J Biol Chem, Vol. 273, Issue 39, 24992-24999, September 25, 1998

Kinetic Analysis of the Mechanism and Specificity of Protein-disulfide Isomerase Using Fluorescence-quenched Peptides

Vibeke Westphal, Jane C. Spetzler^§, Morten Meldal^§, Ulla Christensen, and Jakob R. Winther

From the Departments of  Yeast Genetics and ^§ Chemistry, Carlsberg Laboratory, Gamle Carlsberg Vej 10, DK-2500 Copenhagen Valby, Denmark and  Chemical Laboratory IV, University of Copenhagen, Universitetsparken 5, DK-2100 Copenhagen, Denmark

Protein-disulfide isomerase (PDI) is an abundant folding catalyst in the endoplasmic reticulum of eukaryotic cells. PDI introduces disulfide bonds into newly synthesized proteins and catalyzes disulfide bond isomerizations. We have synthesized a library of disulfide-linked fluorescence-quenched peptides, individually linked to resin beads, for two purposes: 1) to probe PDI specificity, and 2) to identify simple, sensitive peptide substrates of PDI. Using this library, beads that became rapidly fluorescent by reduction by human PDI were selected. Amino acid sequencing of the bead-linked peptides revealed substantial similarities. Several of the peptides were synthesized in solution, and a quantitative characterization of pre-steady state kinetics was carried out.
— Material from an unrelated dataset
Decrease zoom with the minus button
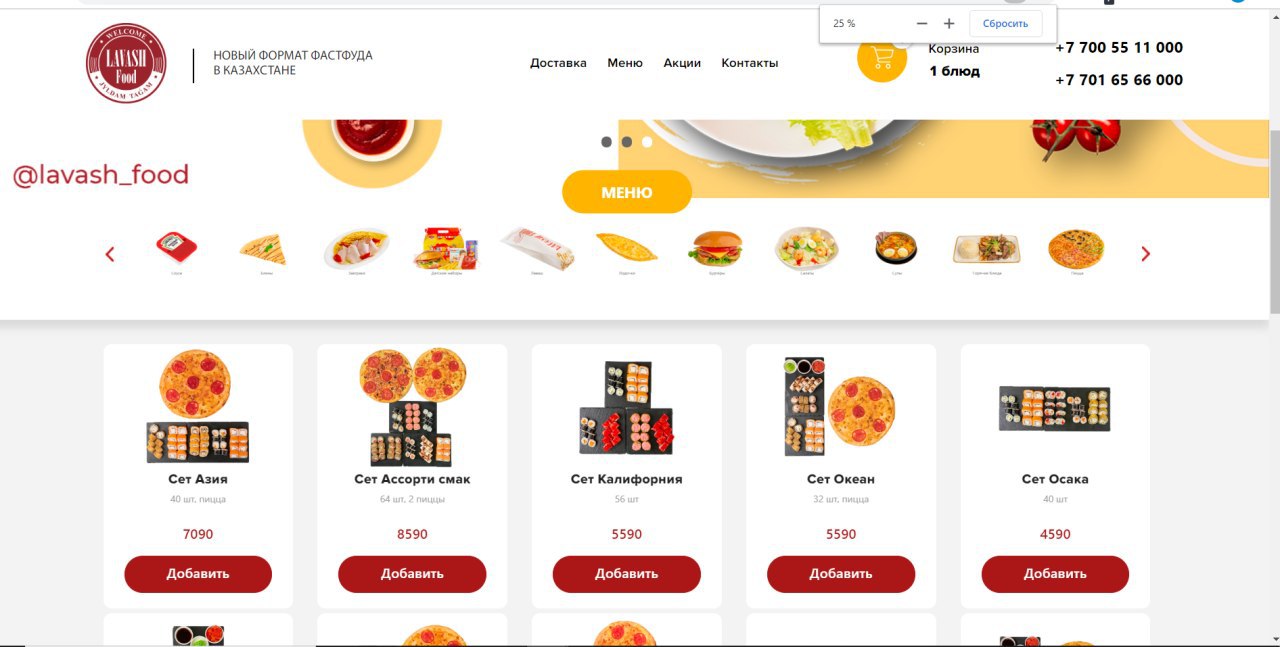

Interestingly, a greater than 10-fold difference in affinity toward PDI was seen for various substrates of identical length. As opposed to conventional PDI assays involving larger polypeptides, the starting material for this assay is homogenous. It is furthermore simple and highly sensitive (requires less than 0.5 µg of PDI/assay) and thus opens the possibility for quantitative determination of PDI activity and specificity.